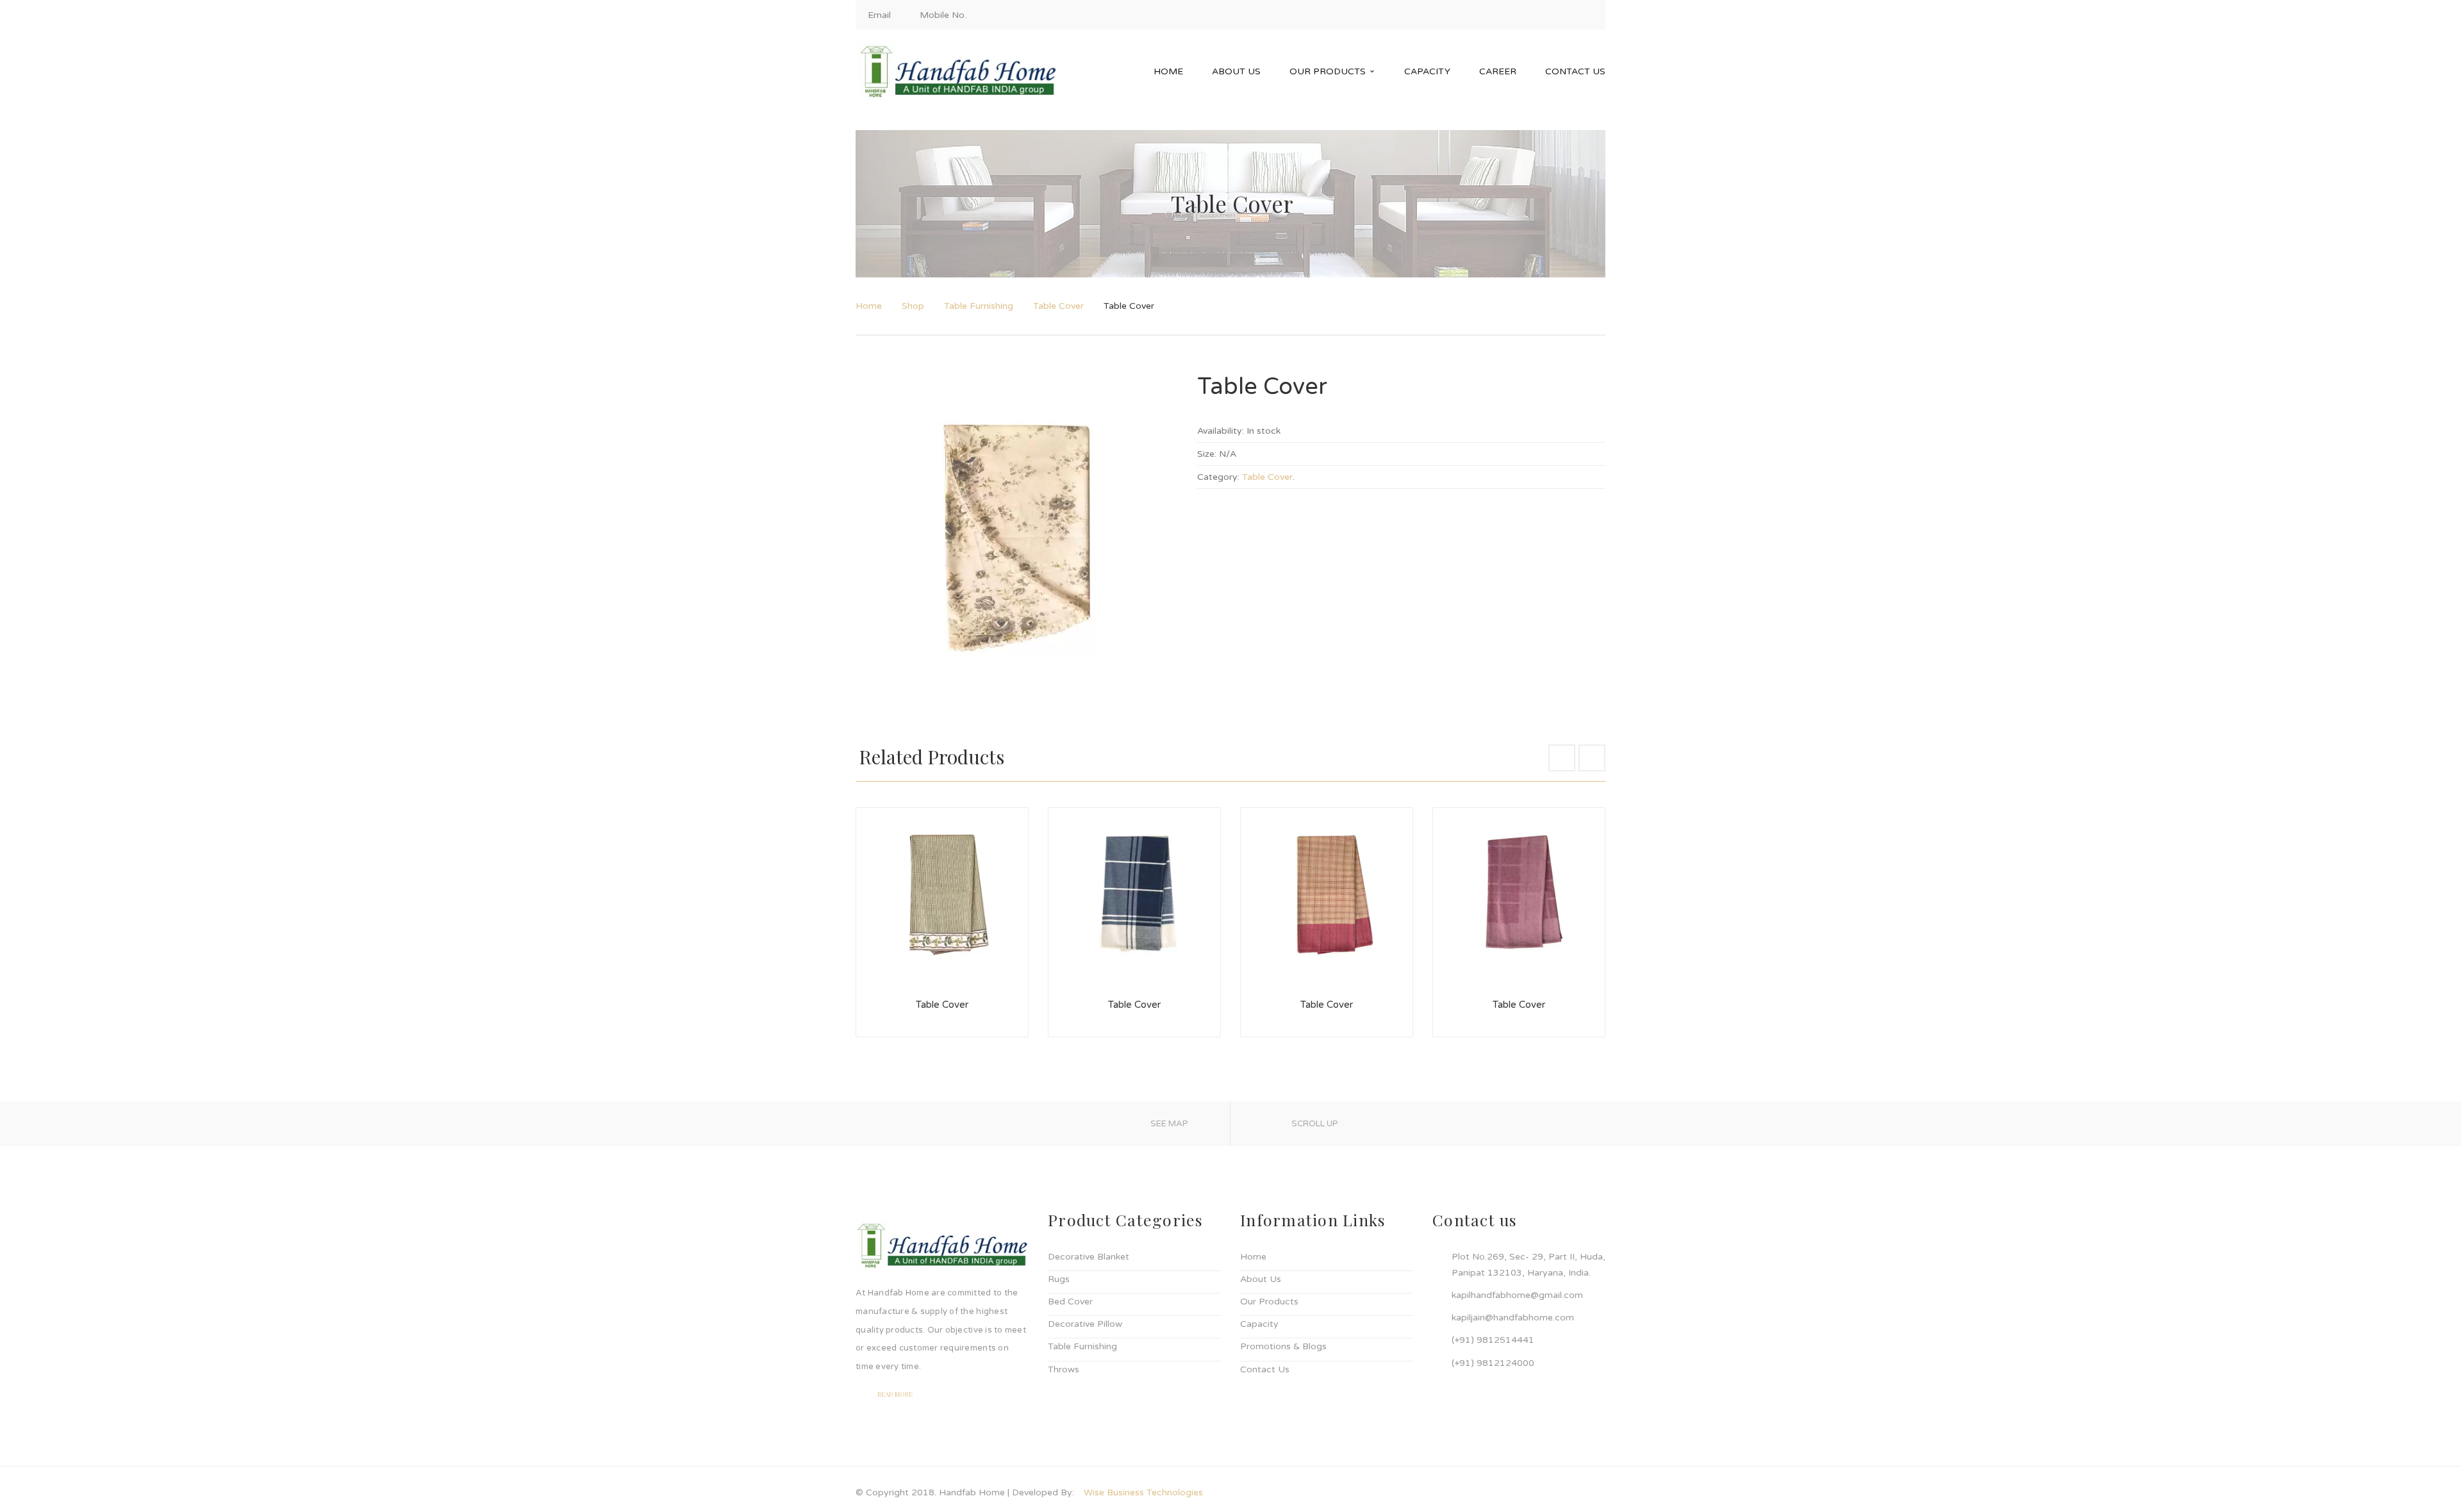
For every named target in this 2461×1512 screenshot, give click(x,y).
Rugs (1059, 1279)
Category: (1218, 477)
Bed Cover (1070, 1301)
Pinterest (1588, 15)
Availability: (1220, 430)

○ ○ ○ ○

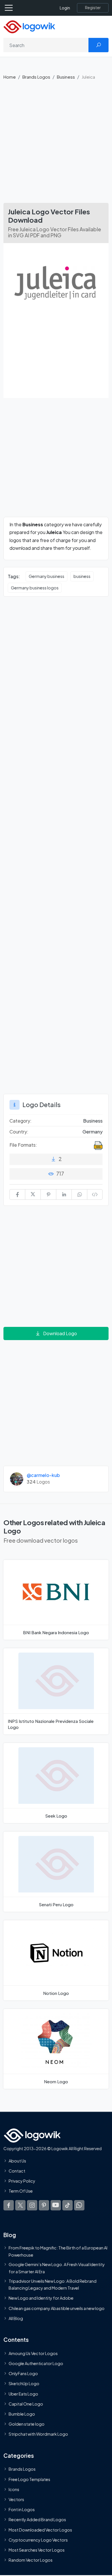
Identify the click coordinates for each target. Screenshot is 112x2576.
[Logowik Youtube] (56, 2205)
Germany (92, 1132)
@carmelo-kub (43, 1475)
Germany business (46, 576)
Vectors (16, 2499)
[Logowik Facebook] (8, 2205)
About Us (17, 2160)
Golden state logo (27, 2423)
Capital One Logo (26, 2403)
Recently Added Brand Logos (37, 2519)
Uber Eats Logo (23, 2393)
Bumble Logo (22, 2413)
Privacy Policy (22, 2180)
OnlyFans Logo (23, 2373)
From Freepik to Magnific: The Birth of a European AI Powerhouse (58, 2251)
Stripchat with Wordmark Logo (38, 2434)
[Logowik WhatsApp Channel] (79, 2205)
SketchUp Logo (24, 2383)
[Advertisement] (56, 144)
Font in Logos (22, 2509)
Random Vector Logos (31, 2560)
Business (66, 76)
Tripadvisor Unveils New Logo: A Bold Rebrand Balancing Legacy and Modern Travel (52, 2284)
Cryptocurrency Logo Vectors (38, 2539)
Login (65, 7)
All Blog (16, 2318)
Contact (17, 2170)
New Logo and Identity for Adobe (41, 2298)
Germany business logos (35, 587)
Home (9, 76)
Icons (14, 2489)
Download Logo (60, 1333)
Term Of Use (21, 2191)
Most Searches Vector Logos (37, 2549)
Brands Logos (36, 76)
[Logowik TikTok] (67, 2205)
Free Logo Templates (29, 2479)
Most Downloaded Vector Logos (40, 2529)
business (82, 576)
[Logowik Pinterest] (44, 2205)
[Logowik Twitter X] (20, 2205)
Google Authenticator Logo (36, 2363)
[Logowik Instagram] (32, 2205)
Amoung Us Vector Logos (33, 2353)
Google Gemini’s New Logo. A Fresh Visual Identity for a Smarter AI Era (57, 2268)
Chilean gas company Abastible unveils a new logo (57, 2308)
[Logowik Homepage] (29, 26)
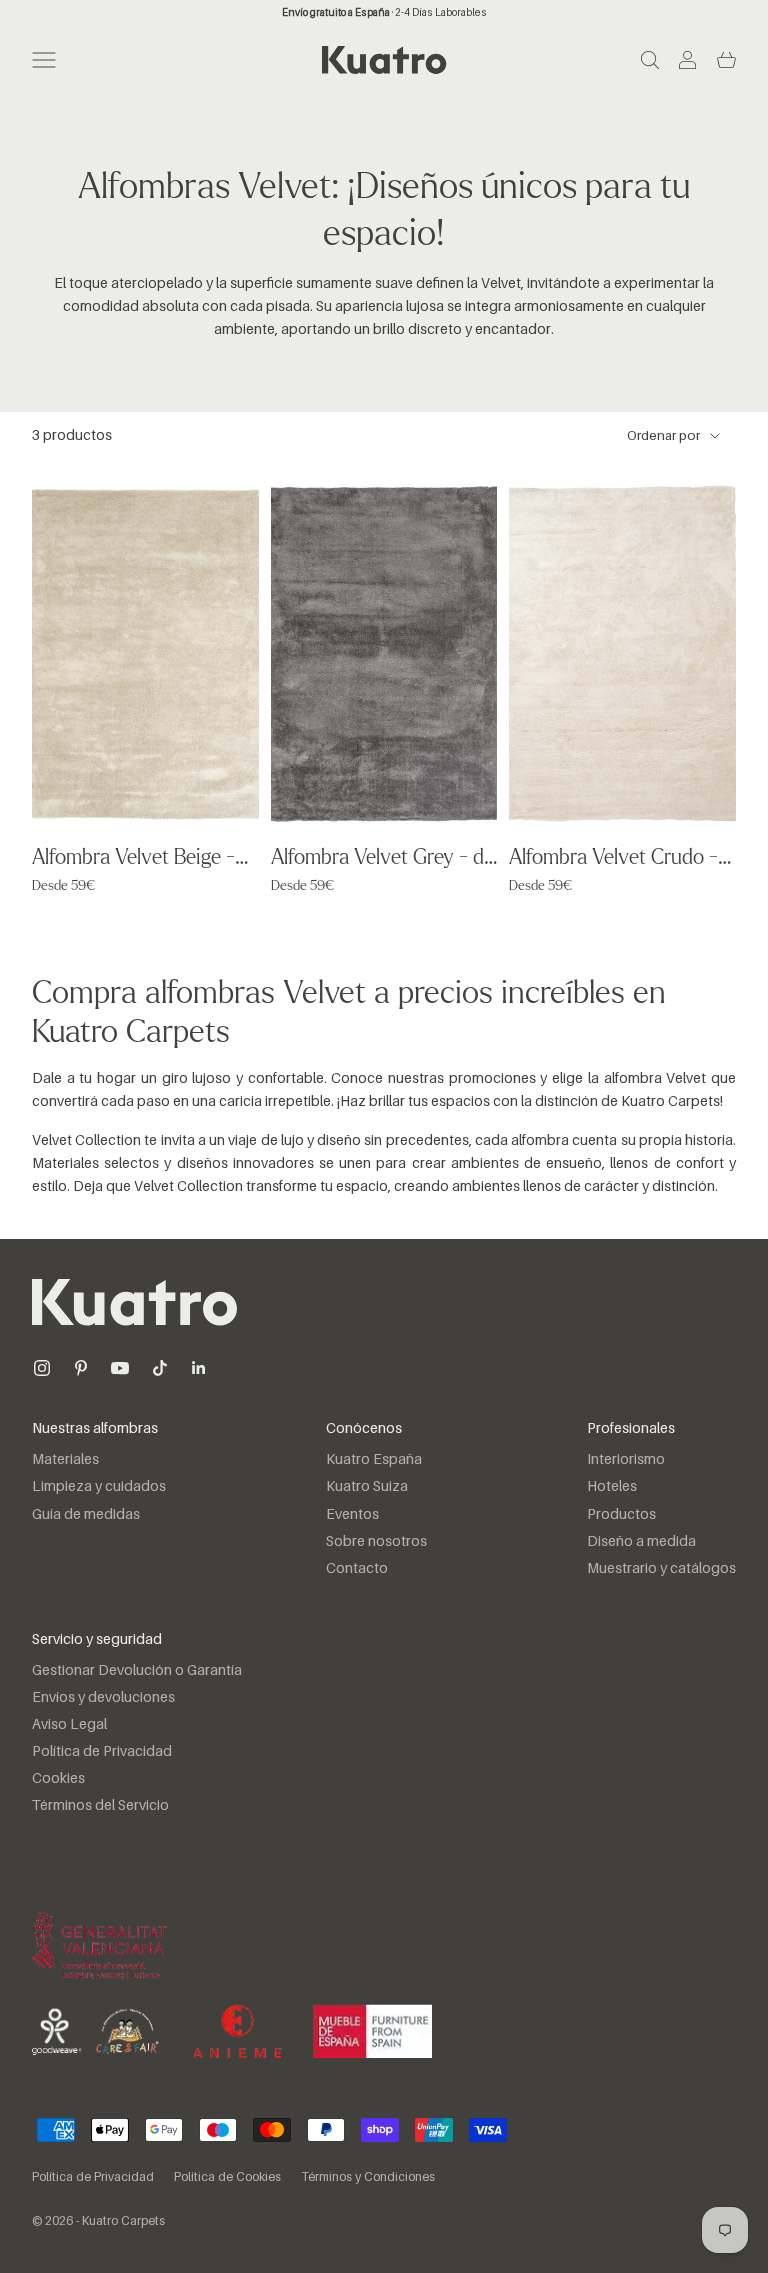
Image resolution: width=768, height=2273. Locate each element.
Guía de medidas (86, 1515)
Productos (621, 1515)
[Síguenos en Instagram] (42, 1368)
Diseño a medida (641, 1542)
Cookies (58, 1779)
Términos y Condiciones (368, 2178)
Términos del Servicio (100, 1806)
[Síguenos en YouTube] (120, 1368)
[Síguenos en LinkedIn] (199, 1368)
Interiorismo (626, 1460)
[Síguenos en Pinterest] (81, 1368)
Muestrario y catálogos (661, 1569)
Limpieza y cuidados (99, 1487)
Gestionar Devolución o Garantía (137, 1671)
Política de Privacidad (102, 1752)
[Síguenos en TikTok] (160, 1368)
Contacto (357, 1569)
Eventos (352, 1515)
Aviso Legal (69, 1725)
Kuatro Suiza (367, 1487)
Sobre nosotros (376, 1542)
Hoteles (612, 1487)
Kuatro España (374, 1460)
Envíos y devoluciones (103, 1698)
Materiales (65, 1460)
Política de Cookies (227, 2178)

○ ○ ○ ○

→ **YOUR ASSIGNMENT**: Copy the lines above exactly, beginning at the line that has "Stripchat with Wordmark Logo (38, 2434)" and stopping after the line that has "Google Authenticator Logo (36, 2363)", and omit the rest.

→ **YOUR SOLUTION**:
Stripchat with Wordmark Logo (38, 2434)
[Logowik WhatsApp Channel] (79, 2205)
SketchUp Logo (24, 2383)
[Advertisement] (56, 144)
Font in Logos (22, 2509)
Random Vector Logos (31, 2560)
Business (66, 76)
Tripadvisor Unveils New Logo: A Bold Rebrand Balancing Legacy and Modern Travel (52, 2284)
Cryptocurrency Logo Vectors (38, 2539)
Login (65, 7)
All Blog (16, 2318)
Contact (17, 2170)
New Logo and Identity for Adobe (41, 2298)
Germany business logos (35, 587)
Home (9, 76)
Icons (14, 2489)
Download Logo (60, 1333)
Term Of Use (21, 2191)
Most Searches Vector Logos (37, 2549)
Brands Logos (36, 76)
[Logowik TikTok] (67, 2205)
Free Logo Templates (29, 2479)
Most Downloaded Vector Logos (40, 2529)
business (82, 576)
[Logowik Pinterest] (44, 2205)
[Logowik Twitter X] (20, 2205)
Google Authenticator Logo (36, 2363)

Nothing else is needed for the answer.